Optimasi Model Random Forest untuk Memprediksi Coral Bleaching dengan Penerapan Komputasi Paralel
Untuk Memprediksi Coral Bleaching
DOI:
https://doi.org/10.34010/p0g33611Abstract
Coral bleaching is a critical environmental issue caused by environmental stressors, such as rising sea temperatures, which result in the loss of algae symbiosis within corals. However, predicting coral bleaching remains challenging due to the complexity of environmental conditions, the uncertainty of contributing factors, and the limited availability of accurate and consistent data. Additionally, managing large datasets and ensuring efficient training of predictive models with complex datasets pose significant challenges.
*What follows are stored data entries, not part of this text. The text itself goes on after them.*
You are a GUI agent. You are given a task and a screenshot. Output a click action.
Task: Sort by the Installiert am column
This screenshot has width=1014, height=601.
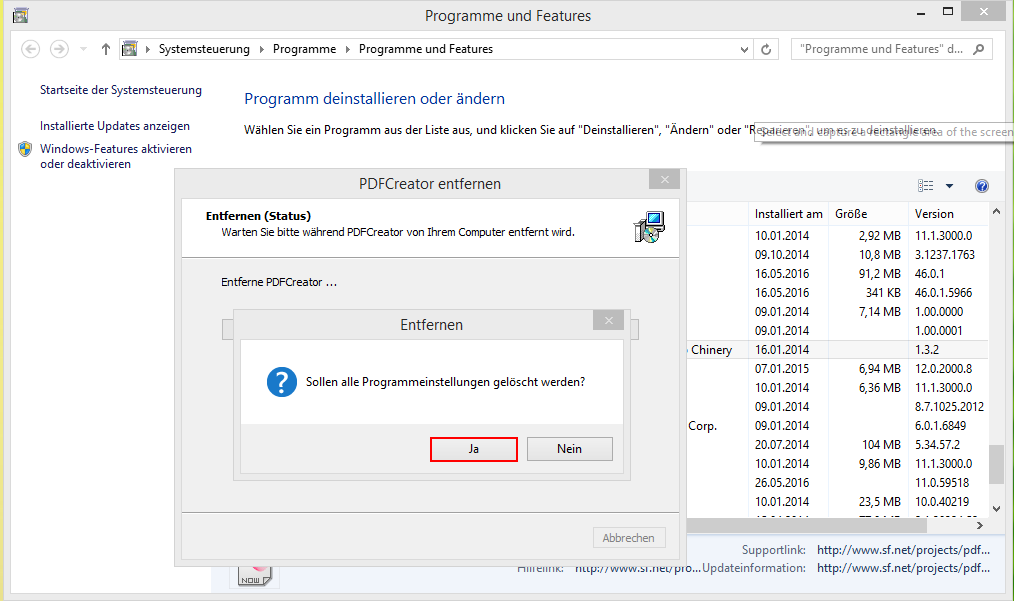pos(789,214)
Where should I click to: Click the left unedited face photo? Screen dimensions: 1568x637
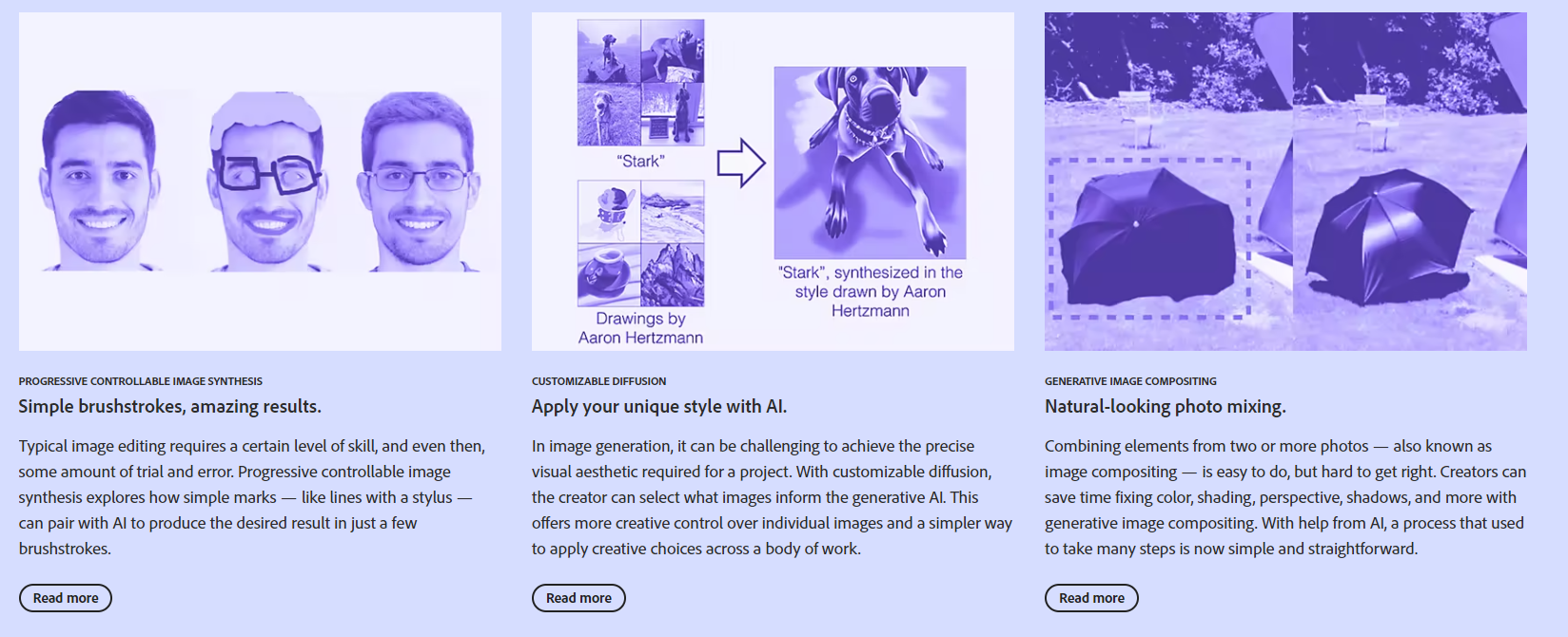pyautogui.click(x=99, y=181)
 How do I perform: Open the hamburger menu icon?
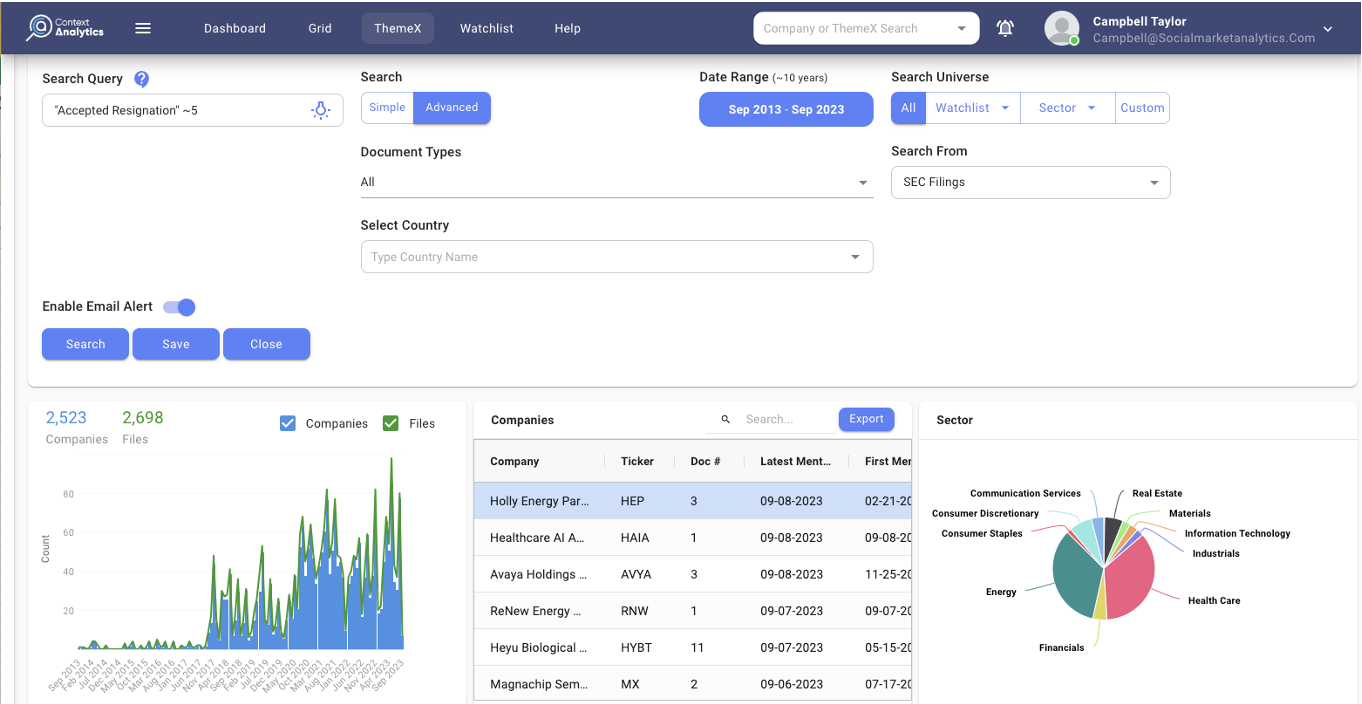click(143, 28)
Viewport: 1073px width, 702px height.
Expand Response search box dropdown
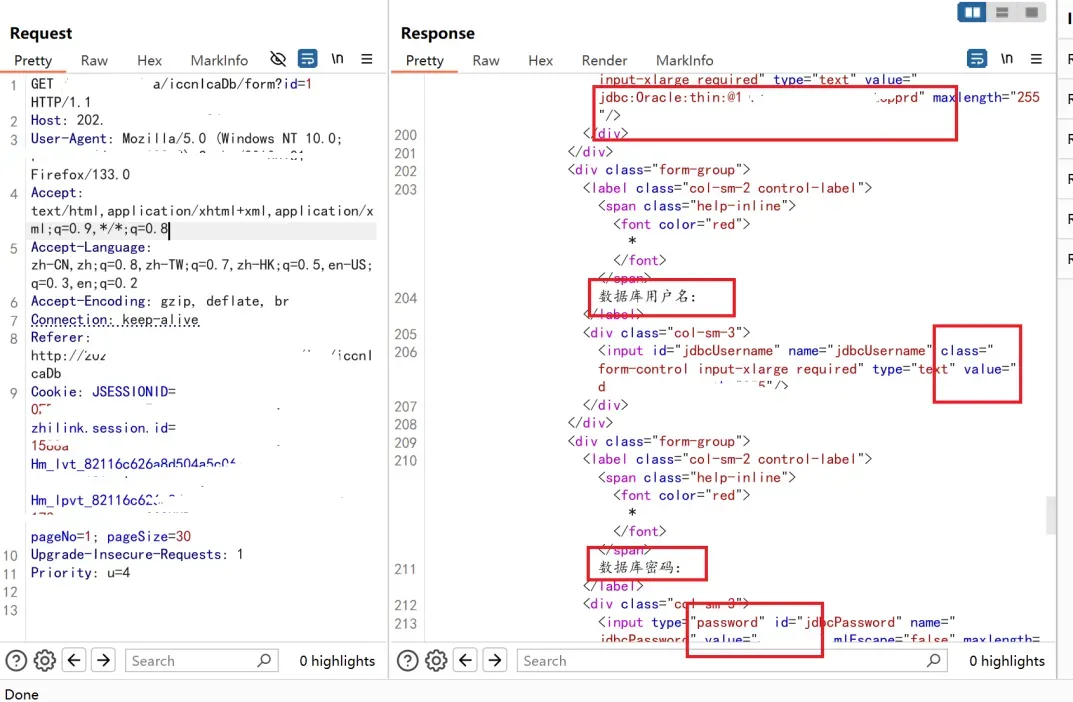(x=933, y=660)
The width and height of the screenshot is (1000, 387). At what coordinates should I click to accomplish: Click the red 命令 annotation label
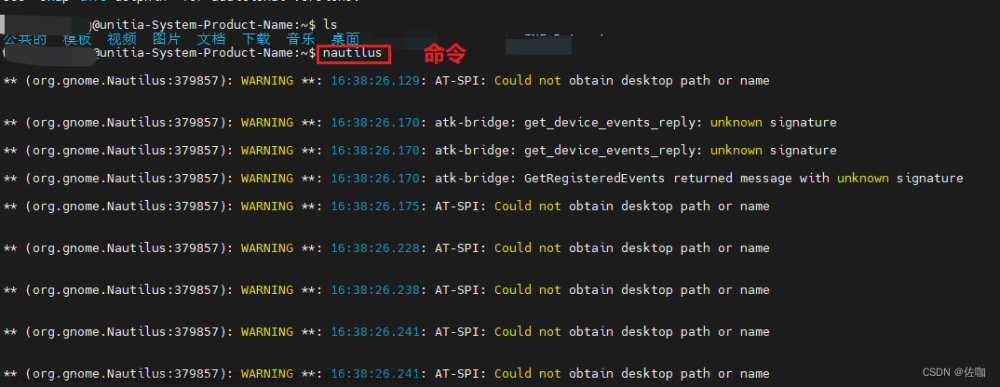(x=445, y=54)
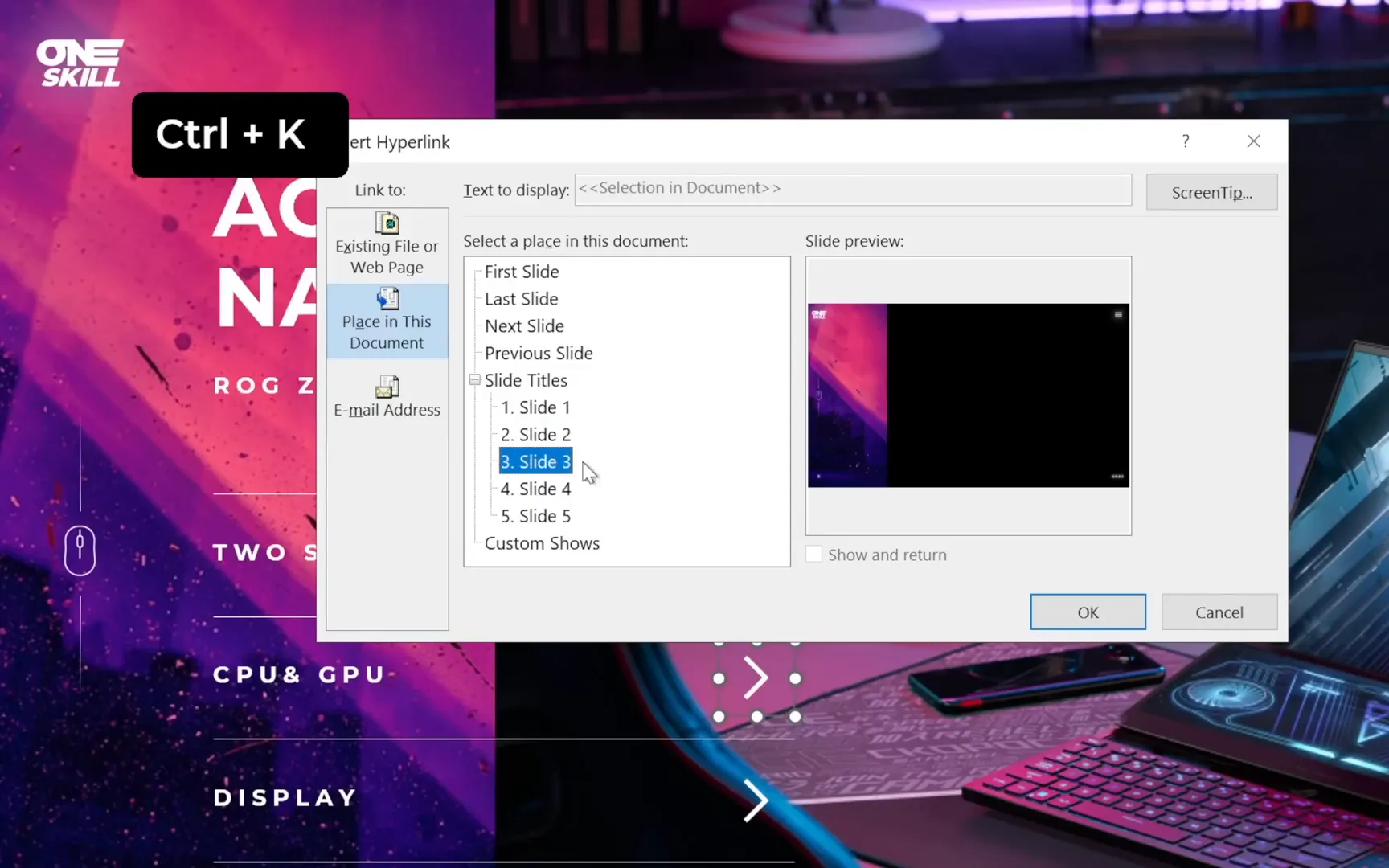Click the Text to display field

click(x=852, y=190)
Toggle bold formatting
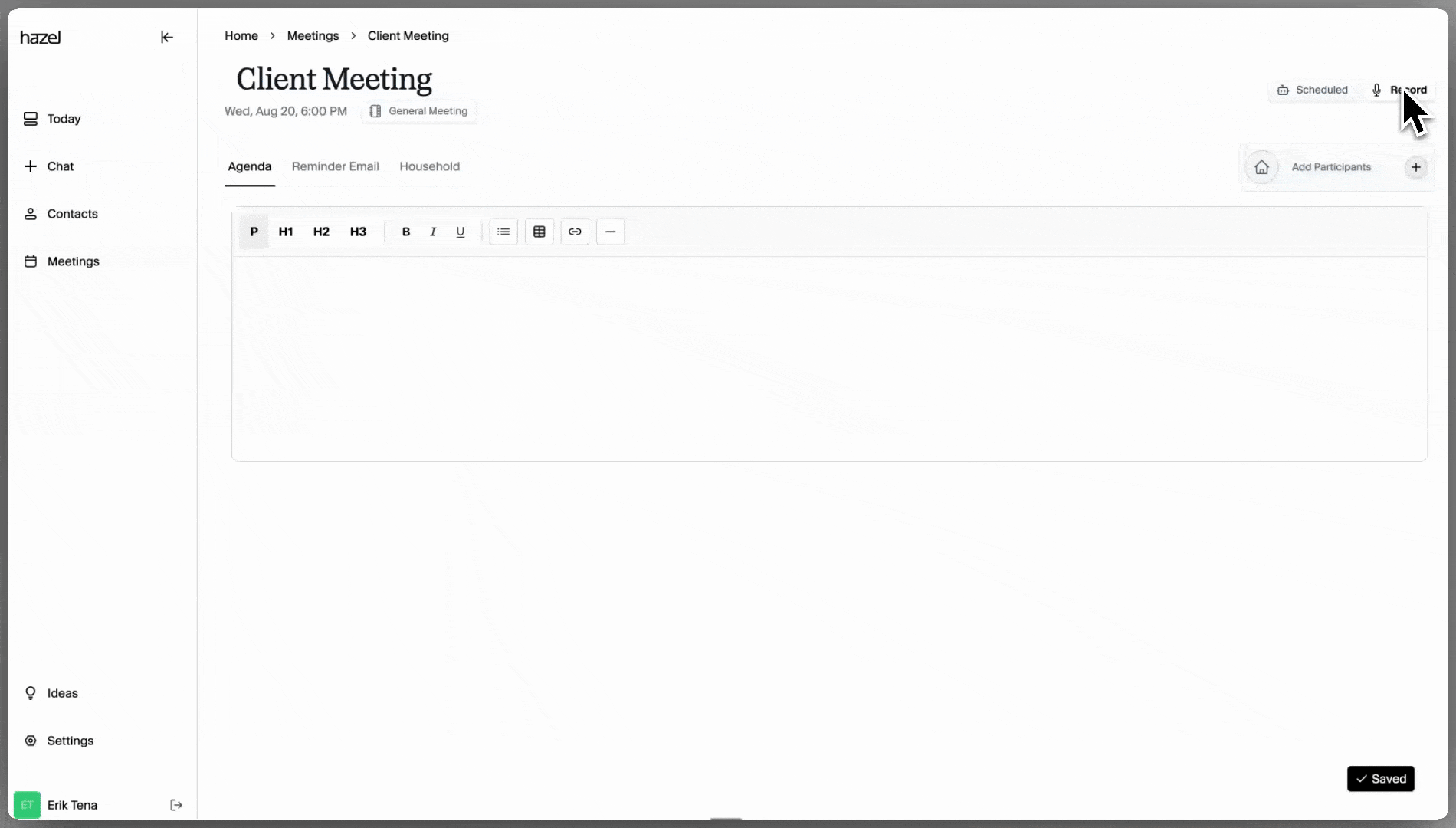The height and width of the screenshot is (828, 1456). point(406,232)
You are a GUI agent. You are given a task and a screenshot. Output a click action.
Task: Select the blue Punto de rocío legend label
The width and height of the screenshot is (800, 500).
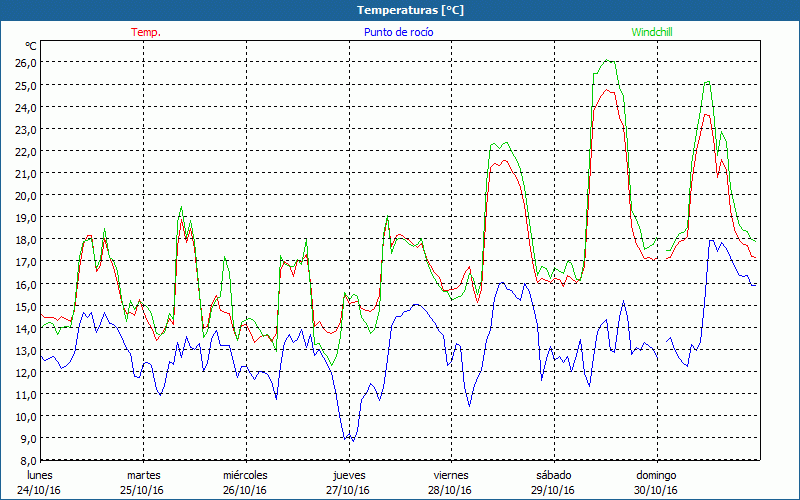pyautogui.click(x=399, y=32)
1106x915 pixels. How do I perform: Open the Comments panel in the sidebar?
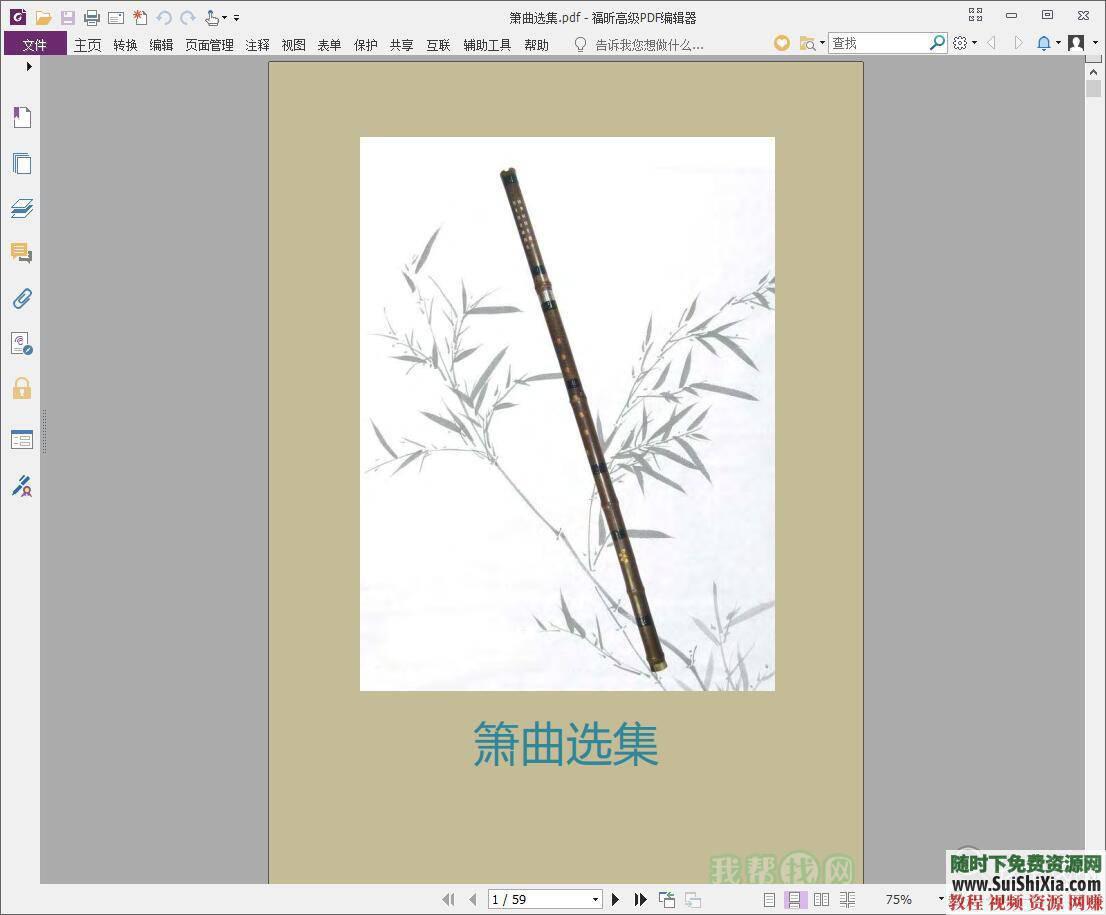(22, 253)

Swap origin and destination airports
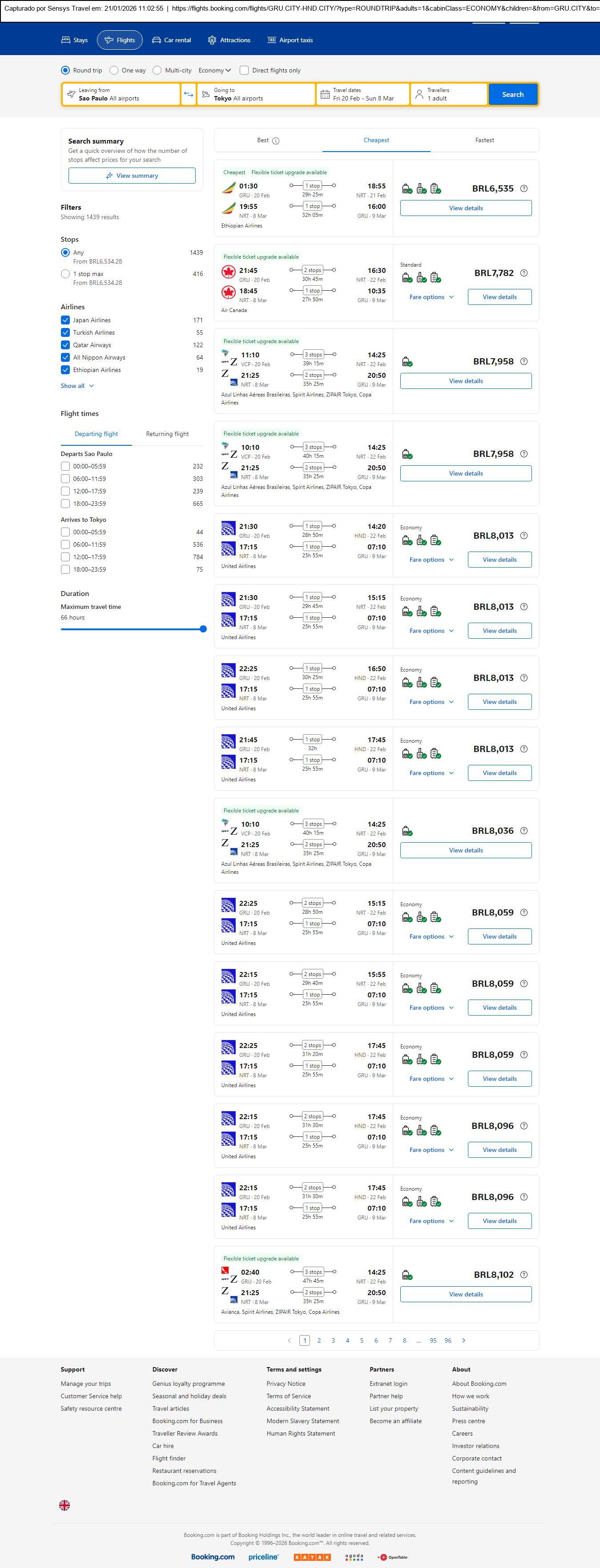pyautogui.click(x=188, y=94)
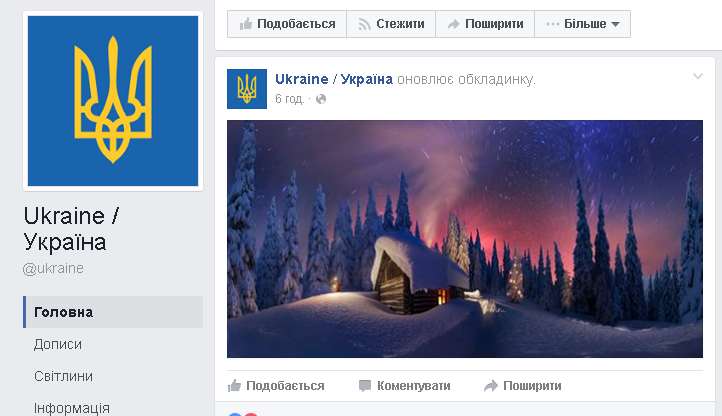722x416 pixels.
Task: Open the Більше dropdown arrow
Action: pyautogui.click(x=615, y=24)
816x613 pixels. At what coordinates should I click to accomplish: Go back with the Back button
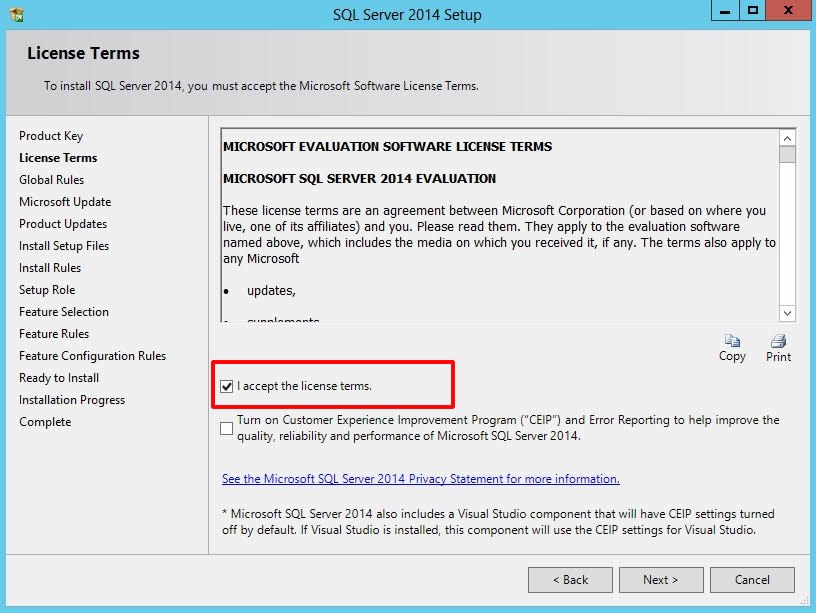click(x=572, y=580)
This study explores the application of parallel computing in developing a predictive Random Forest model to forecast coral bleaching events based on environmental data, including sea surface temperature (SST), sea surface temperature anomalies (SSTA), depth, and location coordinates. Parallel computing is employed to enhance efficiency in training the model by utilizing multi-core processors, significantly reducing execution time. The results demonstrate that the model achieves a prediction accuracy of 95.19% with an R-squared value of 0.685. The application of parallel computing also shows a reduction in computation time, although not always linear due to the overhead associated with task management. This research is expected to support coral reef conservation efforts by providing a faster and more accurate predictive model.
Keywords – Parallel Computing; Random Forest; Coral Bleaching.